Mire put down her bag and pulled out the croissants, some cheese, and a bottle of wine, as if she was rummaging for something. The owner paused mid-rant. “Oh, is that… is that… a Black’s vineyard?”
“Oh, that?” replied Mire. “Yes. Just a burgandy. Pay it no mind, I was planning on drinking it while a read a book. Hmm, where did that go? Oh, there it is.” The sound of bishani clinking together in a very small pouch followed her words. “Ah, here it is.” Mire smiled at the little bag and began to put the other items back. The shop assistant looked back and forth between the pair. His eyes lit up when Mire produced the bag of bishani. Sales were good! Sales meant food!
“Wait. Wait…” Dylan Bernard waved his hand randomly as he edged a little closer to Mire. “I was a little harsh when I said you had oatmeal for brains. I mean, there is some validity in the argument that the latter half of the story is an allegory in the falsehood of history.” For Dylan to admit as much was to acknowledge that his thirst was greater than his love of the written word, but not by much.
“Here, here, here…”
Dylan deftly slipped next to Mire and acted charming in that way that only a truly drunk en man could – specifically, clumsily and pathetically. His hand slipped once or twice on a stack of books as he tried to act nonchalant. “Let’s not be hasty. Come, browse the books…”
“Buy some books…” Chimed in Bailey Bianco, the assistant.”
“Yes, yes… buy some books…” Dylan somehow managed to become deft as he scooped Mire’s bundle of treasures into his arms and drifted over to the small desk he used regularly. “And, we shall have a lovely repast together.”
Mire’s eyes twinkled with amusement and a little sadness. Dylan Bernard would have been a beautiful man, what with that muss of lovely black hair and those dark green eyes, if he didn’t drink so much. But the drink had left gin blossoms on his cheeks and nose and he always smelled a little sour. But, now, all was forgiven and Mire was free to roam and pick and choose to her delight.
“Why don’t you go ahead and start without me? I’m more hungry for new books than wine and cheese.”

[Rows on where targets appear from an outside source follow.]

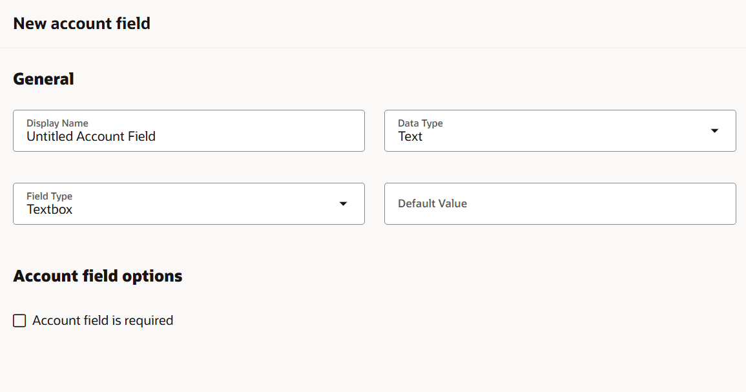This screenshot has width=746, height=392.
Task: Click the 'Data Type' field label
Action: pos(420,123)
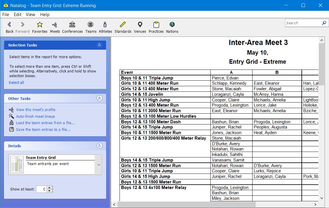Screen dimensions: 329x208
Task: Click in the Search input field
Action: coord(303,23)
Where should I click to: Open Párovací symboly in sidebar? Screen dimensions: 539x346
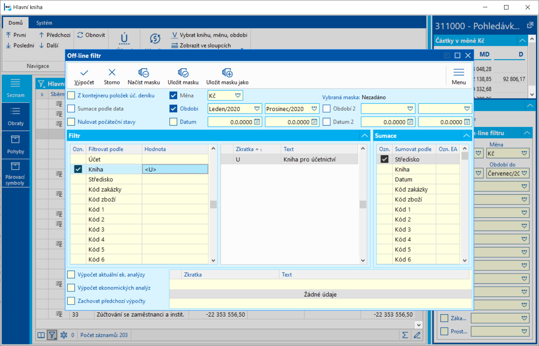(15, 174)
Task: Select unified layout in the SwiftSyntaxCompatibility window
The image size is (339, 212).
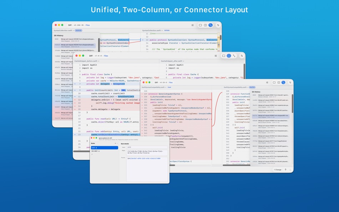Action: [x=274, y=82]
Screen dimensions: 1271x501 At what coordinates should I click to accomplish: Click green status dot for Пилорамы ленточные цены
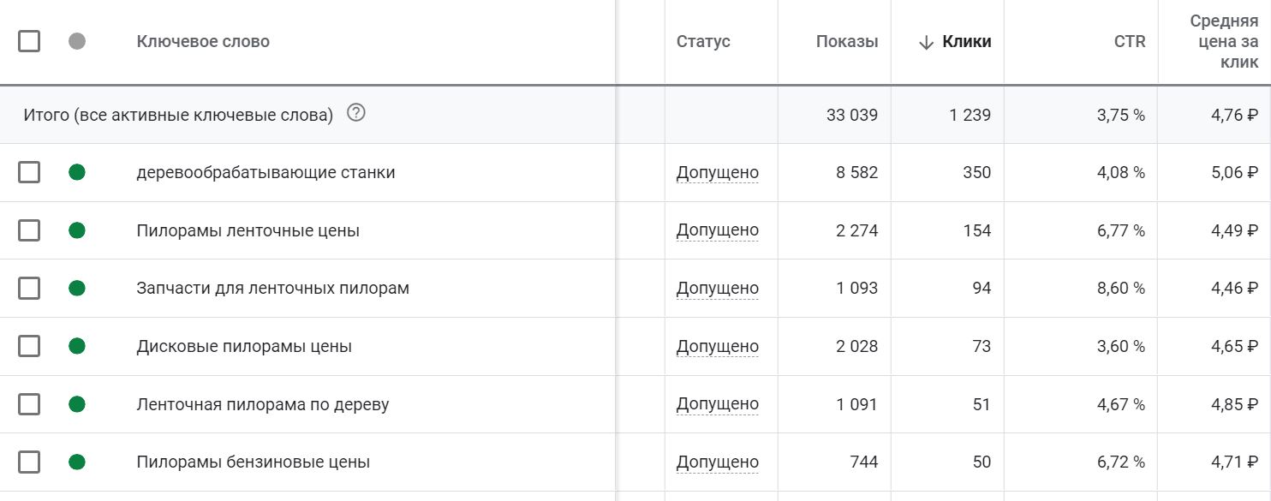[77, 230]
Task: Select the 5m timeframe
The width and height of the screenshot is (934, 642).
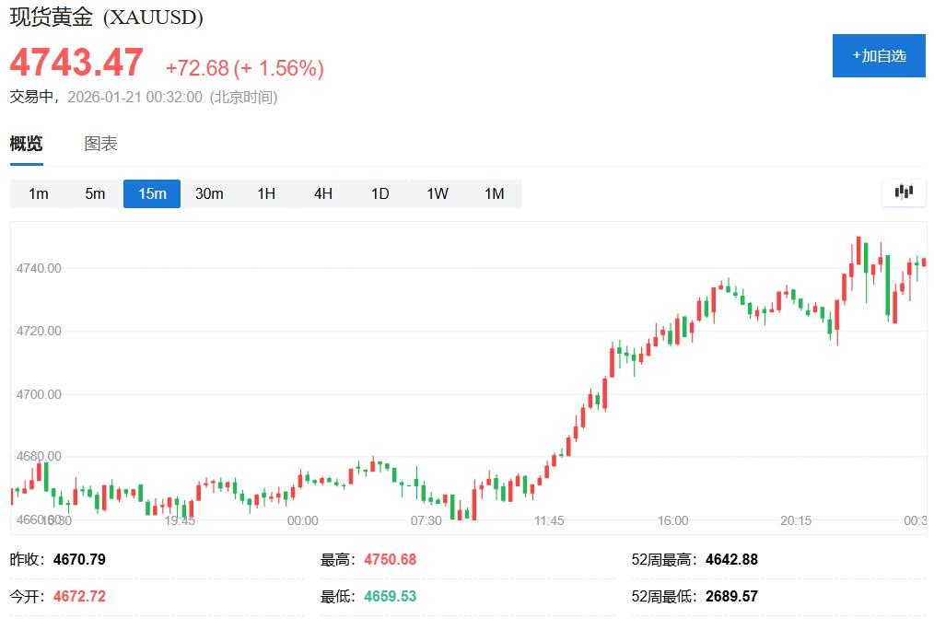Action: [96, 193]
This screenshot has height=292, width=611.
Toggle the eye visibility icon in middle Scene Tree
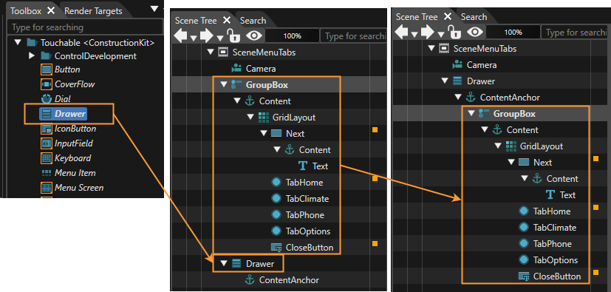(x=254, y=36)
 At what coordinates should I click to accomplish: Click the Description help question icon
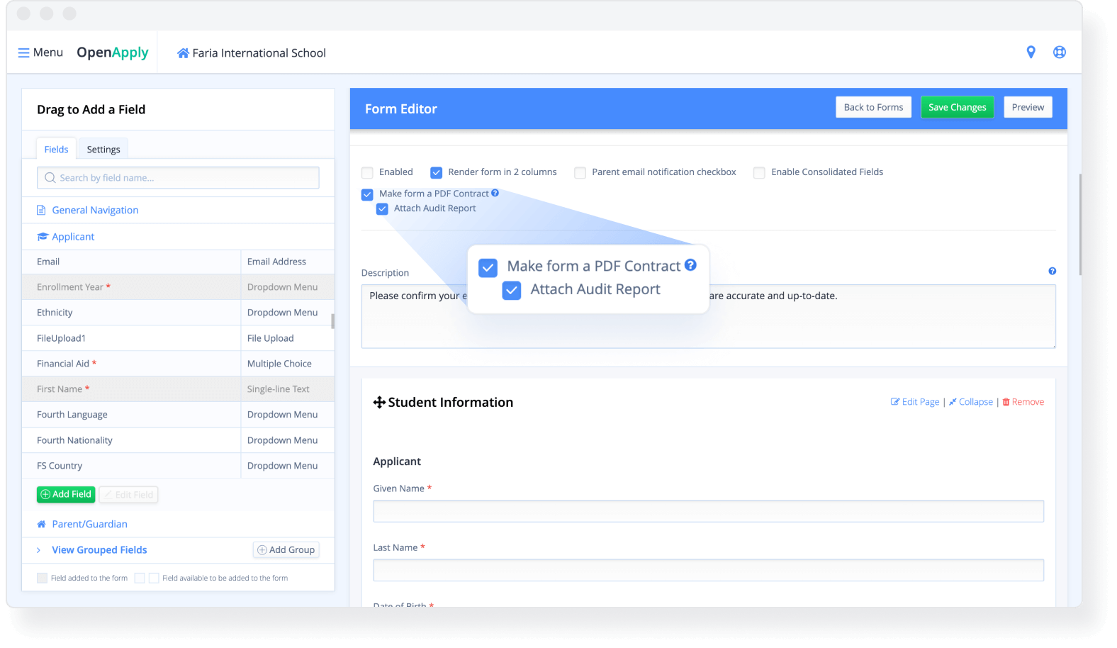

Dylan made a grandiose gesture, “my Lady Mire, you are most kind!” Mire snorted a soft laugh as she moved off into the stacks. Here she had been thinking she’d never be a lady. An hour later, Dylan was snoring softly, book laying across his face.

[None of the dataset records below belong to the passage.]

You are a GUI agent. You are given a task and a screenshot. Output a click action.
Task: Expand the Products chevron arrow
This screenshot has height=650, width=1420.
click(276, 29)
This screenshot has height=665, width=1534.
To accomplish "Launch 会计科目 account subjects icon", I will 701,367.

“Well, Bailey, I hope it will give you a little respite from the despot.”
“Oh. Uhm. Why. Uhm. Yes.” Bailey nodded, though he still had the sad faced look of a bassett hound. “I say, uhm. Miss Elemire?” Bailey was standing awkwardly and rubbing the back of his head. Mire knew what was coming and deftly side stepped it by holding up the stack of books she’d decided to purchase.
“I’ll take these, Bailey. And just call me Mire. Everyone does.”

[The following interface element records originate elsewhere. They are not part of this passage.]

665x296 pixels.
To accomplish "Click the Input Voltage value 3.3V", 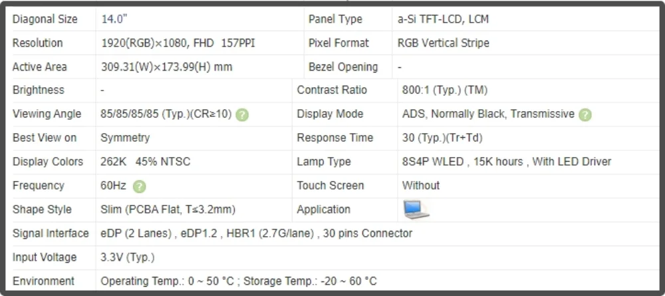I will pyautogui.click(x=127, y=257).
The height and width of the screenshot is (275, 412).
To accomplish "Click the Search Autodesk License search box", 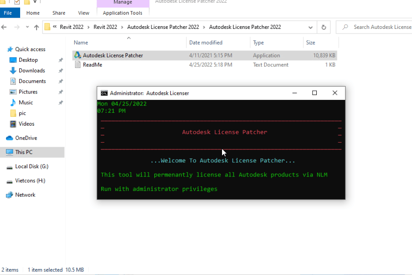I will click(380, 27).
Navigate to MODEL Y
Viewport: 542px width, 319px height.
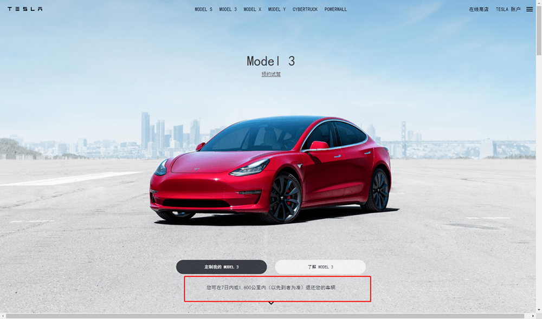277,9
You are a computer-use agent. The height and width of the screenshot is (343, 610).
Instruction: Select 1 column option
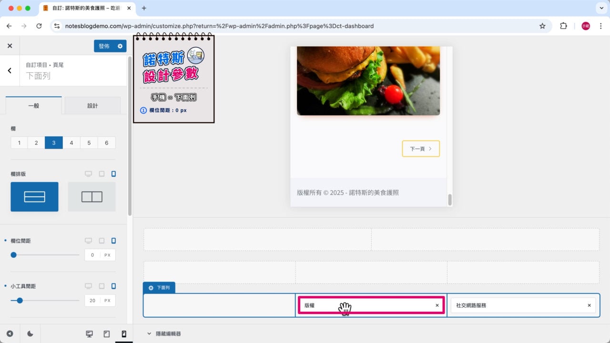point(19,143)
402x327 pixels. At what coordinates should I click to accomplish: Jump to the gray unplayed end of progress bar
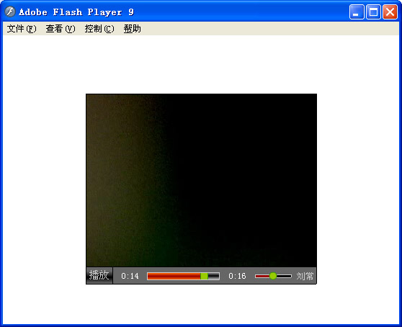(x=213, y=276)
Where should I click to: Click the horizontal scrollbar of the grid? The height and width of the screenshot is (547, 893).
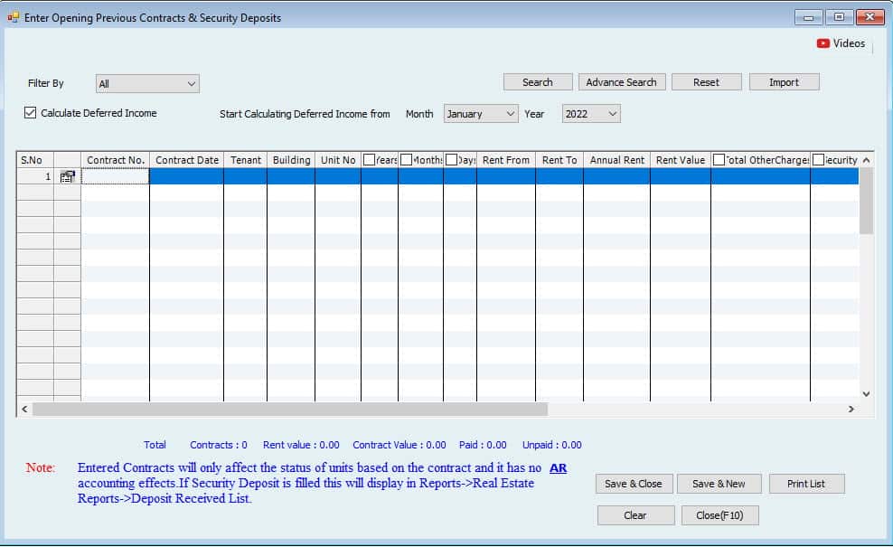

“O-of course, Miss Elemire.” It was always the same. Mire traded bishani for books and tucked them into her pack. By now, it was past lunch and her stomach had begun to rumble. The sky answered in agreement. Mire moved to the market, finding a little this and that to have for lunch and to stock her pantry. All, in all it was a good day.
When she arrived home, it was late afternoon and the clouds were stacking one atop the other. She needed to get her laundry in before the rain started. Mire stopped short when she found a black-haired, green-eyed Lady leaning against her lintel.
Mire’s eyes widened. So soon? Arms full, Mire found it hard to balance on the step below, offer a proper greeting, and get the door open. So, she chose to duck her head in greeting, dig out her key, and hold the key out to the woman.
“If you could get the door? I’d be happy to have your company.” Mire offered Latifa a smile as she spoke. The sky rumbled again and Mire looked up worried. “Teodinus! I hope I can get my laundry in before it starts pelting down rain.”